Catholic scholar defends Paul Ryan from Georgetown liberals

June 22, 2012

Catholic scholar Michael Novak defended Rep. Paul Ryan’s budget from attacks by Georgetown University professors and addressed the reasons government programs do not fix poverty in a Thursday speech at the Catholic Information Center.

Georgetown University staff sent Ryan, a Catholic, a letter on April 24 attacking his budget plan. They claim it "decimates food programs … radically weakens protections for the elderly and sick" and "gives more tax breaks to the wealthiest few." They also charged Ryan with "profoundly misreading Church teaching," and argued the bill reflected "the values of your favorite philosopher, Ayn Rand, rather than the Gospel of Jesus Christ."

Novak argued that the government programs Ryan’s budget limits, part of the "war on poverty," actually impoverish people. "The poverty problem is not a monetary problem," he explained, "but a behavioral problem of dependency." He described welfare as "a honey pot," which grows addictive.

"If you complete high school, if you work 50 weeks a year, and if you get married and stay married … you have a 97 percent chance of not being poor," Novak said.

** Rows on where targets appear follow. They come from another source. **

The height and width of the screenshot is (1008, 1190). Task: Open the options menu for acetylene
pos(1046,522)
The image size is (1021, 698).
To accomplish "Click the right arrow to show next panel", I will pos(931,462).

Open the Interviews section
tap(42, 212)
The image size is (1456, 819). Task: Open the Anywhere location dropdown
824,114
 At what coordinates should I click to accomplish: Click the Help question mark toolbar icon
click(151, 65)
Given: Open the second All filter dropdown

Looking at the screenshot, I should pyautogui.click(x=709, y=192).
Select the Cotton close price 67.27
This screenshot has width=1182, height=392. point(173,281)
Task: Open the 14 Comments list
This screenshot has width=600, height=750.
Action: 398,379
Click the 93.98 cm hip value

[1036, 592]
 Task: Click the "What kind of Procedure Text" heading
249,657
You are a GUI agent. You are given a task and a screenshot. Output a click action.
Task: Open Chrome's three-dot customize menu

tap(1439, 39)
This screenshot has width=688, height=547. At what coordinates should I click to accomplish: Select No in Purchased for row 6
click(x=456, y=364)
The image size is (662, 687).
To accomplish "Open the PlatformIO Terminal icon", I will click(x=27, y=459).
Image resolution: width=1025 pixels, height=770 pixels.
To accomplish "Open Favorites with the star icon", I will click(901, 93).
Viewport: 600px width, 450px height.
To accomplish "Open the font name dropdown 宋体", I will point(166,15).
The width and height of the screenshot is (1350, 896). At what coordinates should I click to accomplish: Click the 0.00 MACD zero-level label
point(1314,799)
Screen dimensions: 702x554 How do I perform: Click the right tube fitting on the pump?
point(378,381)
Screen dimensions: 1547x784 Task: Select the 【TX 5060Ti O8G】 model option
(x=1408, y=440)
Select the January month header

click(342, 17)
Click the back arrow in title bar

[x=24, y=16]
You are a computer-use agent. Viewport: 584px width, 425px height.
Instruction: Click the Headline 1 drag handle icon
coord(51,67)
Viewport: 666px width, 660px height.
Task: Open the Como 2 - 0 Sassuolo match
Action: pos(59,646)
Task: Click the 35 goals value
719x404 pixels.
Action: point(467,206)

A Heartland Alliance report backs up these claims.

Novak, referring to Thomas Sowell’s book Basic Economics, said, "It’s a very inefficient way of curing poverty by building up a large bureaucracy. … You end up feeding the sparrows by feeding the horses … and the horses eat it up."

A new study by the American Enterprise Institute’s Nicholas Eberstadt shows an increase in dependency along with the increase in government over the past fifty years. "Every poverty program should have a study to judge its impact" before it is enacted, Novak argued.

"The Jesuit suggestion" among the Georgetown staff would encourage Ryan to "overlook the fact that poverty is increased by the federal government," Novak said.

Novak stressed the importance of community in alleviating poverty. "It starts with families," he explained, "politics in the family, politics in the neighborhood, politics in the community." Men and women value the respect of the significant people in their lives, Novak said. "The greatest weapon in the whole world," he argued, "is the raised eyebrow."

The difficulty now, he said, lies in the fact that "people with taste, with manners, and with good habits are afraid to insist on them."

A life-long Democrat, Novak changed his voter registration two years ago. "I always hoped the Democratic Party would change, but it’s getting worse and worse and worse," he said.